The REX/GB refinement simulation requires both the initial structures and the NOE distance restraints. The simulation is done by script rex.sge, which is also shown below. The simulation length is 500 ps (1000 x 0.5 ps) and it should take about 12 hours on the CTBP cluster with 2.40GHz Xeon CPU.

   #!/bin/csh -f
 
   # request the job to run at current director
   #$ -cwd

   # number of cpus
   #$ -pe mpi 8

   # walltime of the jobs (maximum is 48 hours)
   #$ -l h_rt=12:00:00

   #$ -N nmr_ref
   #$ -e nmr_ref.err
   #$ -o nmr_ref.log
   #$ -m e

   cat $TMPDIR/machines | sort -u | awk '{print $1" 2 /tmp/" user}' \
       user=$USER > host.$$

   aarex.pl -mp -hosts  host.$$  -n 1000 -dir rexgb \
    -log rexserver.log -charmmlog rex.log \
    -mdpar param=22x,xtop=top22_zinc.inp,xpar=par22_zinc.inp \
    -mdpar dynsteps=250,dyntstep=0.002,cuton=16,cutoff=16,cutnb=20 \
    -mdpar gb=gbsw,gbswsgamma=0.01,gbswdgp=1.5,scalerad=nina,cmap=1 \
    -par archive,natpdb=data/hsp.ref.pdb \
    -custom setup data/noe.str -temp 16:300:600 data/inipdb/*.pdb

   exit
   

This script differs from typical REX-MD simulations (such as de novo peptide folding) in several places.

1). There are muliple initial structures. aarex.pl will automatically assign each initial structure to a replica. In principle, one can also refine a single structure. However, in case of NMR structure calcuation, it is better to use a diverse ensemble of structures generated by CNS or DYANA, such that there is a higher chance of sampling the true native fold.

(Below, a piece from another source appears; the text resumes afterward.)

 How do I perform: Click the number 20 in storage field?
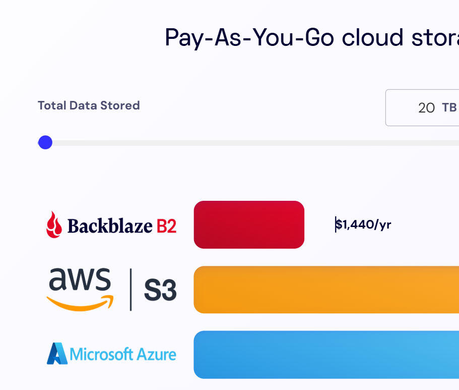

2). The NOE restraints are imposed during the REX/GB simulation through -custom setup noe.str option. aarex.pl will read the script noe.str before the dynamics runs for all replicas. The purpose here is to combine experimental data with modern GB force field to achieve better structural convergence than either GB or NMR alone. The file noe.str is a simple CHARMM script that set up all the NOE distance restraints.

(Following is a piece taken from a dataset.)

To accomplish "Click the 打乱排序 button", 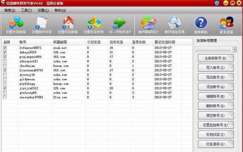I will pyautogui.click(x=215, y=144).
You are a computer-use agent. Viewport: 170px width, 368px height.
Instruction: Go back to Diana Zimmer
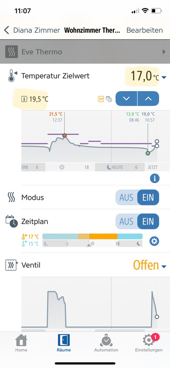tap(32, 30)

3). Non-standard topology and parameter files are specified through -xtop, -xpar options to handle the zinc ion that coordinates with four cysteine residues.

3. Extracting, Clusterinng and Energy Minimization

During the course of the simulation, one can examine the convergence of energy using,

    rexinfo.pl -bycond 0 -dir rexgb
    

It is also a good idea to make sure that exchange acceptance ratio is sufficiently high, which is given in file rexgb/rexserver.ninx. When the job is finished, one can extract the structures sampled at the lowest temperature and cluster them to obtain refined models. Results of a previous run are included here (see data/rexgb_example). The energy converges after 600-700 REX steps, shown below:



1).Run following command under rexgb directory to extract the last 200 structures at the lowest ensemble,

    cd rexgb
    ../scripts/extractEns.pl -inx 801:1000
    

2). Go to the directory ens0 that was just created, and cluster the structures using enscluster.pl with default options,

    cd ens0
    enscluster.pl -l 7:62 rex
    

The results of clustering can be checked by,

    showcluster.pl rex
    

3). Compute the average structures of each clusters and minimize them,

    ../../scripts/separate_cluster.pl rex
    $CHARMMEXEC nfile=[NFILE] cid=[Cluster ID] < ../../scripts/cluster_ana.inp 
    [repeat for each clusters]
    

Scripts extractEns.pl, separate_cluster.pl and cluster_ana.inp are included in the TAR/GZ file.